PREVAIL study.

Trial name or title	PREVAIL study ‐ PREVenting infection using Antimicrobial Impregnated Long lines
Methods	Unblinded, 2‐arm randomised controlled trial to determine the effectiveness and cost‐effectiveness of antimicrobial impregnated (with rifampicin and miconazole) long lines (termed peripherally inserted central venous catheters, or AM‐PICC) compared with standard PICC (S‐PICC) for reducing BSI
Participants	Infants receiving a PICC
Interventions	Antimicrobial impregnated (with rifampicin and miconazole) peripherally inserted central venous catheters (AM‐PICC) compared with a standard PICC (S‐PICC)
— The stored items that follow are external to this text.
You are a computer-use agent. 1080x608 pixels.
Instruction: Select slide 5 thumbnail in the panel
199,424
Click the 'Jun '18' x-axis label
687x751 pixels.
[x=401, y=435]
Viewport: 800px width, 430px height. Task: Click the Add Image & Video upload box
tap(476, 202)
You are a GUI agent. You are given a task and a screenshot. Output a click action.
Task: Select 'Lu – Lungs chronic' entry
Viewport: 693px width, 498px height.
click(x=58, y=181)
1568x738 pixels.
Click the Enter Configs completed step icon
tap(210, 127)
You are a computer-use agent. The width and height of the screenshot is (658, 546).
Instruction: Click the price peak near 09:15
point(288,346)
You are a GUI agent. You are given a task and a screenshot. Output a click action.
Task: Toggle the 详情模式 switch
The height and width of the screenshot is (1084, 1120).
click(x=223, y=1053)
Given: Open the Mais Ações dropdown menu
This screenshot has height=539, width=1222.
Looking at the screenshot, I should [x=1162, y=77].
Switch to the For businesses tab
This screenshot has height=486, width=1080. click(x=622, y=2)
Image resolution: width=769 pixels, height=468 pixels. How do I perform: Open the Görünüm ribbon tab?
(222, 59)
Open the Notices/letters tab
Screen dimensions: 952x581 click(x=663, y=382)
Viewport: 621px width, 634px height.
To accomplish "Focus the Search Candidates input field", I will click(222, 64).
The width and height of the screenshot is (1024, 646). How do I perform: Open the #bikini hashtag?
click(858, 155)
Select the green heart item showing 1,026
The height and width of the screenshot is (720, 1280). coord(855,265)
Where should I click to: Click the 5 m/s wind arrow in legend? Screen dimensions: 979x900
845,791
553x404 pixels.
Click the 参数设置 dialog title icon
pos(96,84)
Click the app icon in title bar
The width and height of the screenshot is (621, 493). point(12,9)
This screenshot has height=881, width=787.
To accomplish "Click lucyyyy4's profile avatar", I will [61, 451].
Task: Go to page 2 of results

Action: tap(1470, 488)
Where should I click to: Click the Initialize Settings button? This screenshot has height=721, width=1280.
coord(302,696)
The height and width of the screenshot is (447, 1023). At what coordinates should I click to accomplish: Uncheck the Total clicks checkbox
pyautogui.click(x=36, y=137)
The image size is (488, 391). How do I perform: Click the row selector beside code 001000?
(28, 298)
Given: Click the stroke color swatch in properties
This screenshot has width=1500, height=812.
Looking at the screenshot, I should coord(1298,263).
Outcomes	Time to first BSI based on a positive blood culture (including fungal BSI) taken between 24 hours after randomisation and 48 hours after removal As part of the primary endpoint there will be 2 sensitivity analyses: A sensitivity analysis confined to clinically serious BSI defined by positive culture and the infant is treated for > 72 hours with intravenous antibiotics or dies during treatment Time to first BSI based on a positive blood culture (including fungal BSI) taken between 24 hours after PICC insertion and 48 hours after removal
Starting date	The study will run from December 2014 to August 2017
Contact information	The study will run from 18 neonatal units in the UK. The lead centre will be Bradford Teaching Hospitals NHS Foundation Trust. The study will be co‐ordinated through the Medicines for Children Clinical Trials Unit, University of Liverpool Contact details; Prof. Ruth Gilbert, MRC Centre of Epidemiology for Child Health, UCL Institute of Child Health, 30 Guilford Street, London, WC1N 1EH, UK; email: r.gilbert@ucl.ac.uk
Notes	Funded by National Institute for Health Research Health Technology Assessment Programme ‐ Health Technology Assessment (UK). ISRCTN81931394

BSI: bloodstream infection; PICC: peripherally inserted central catheter.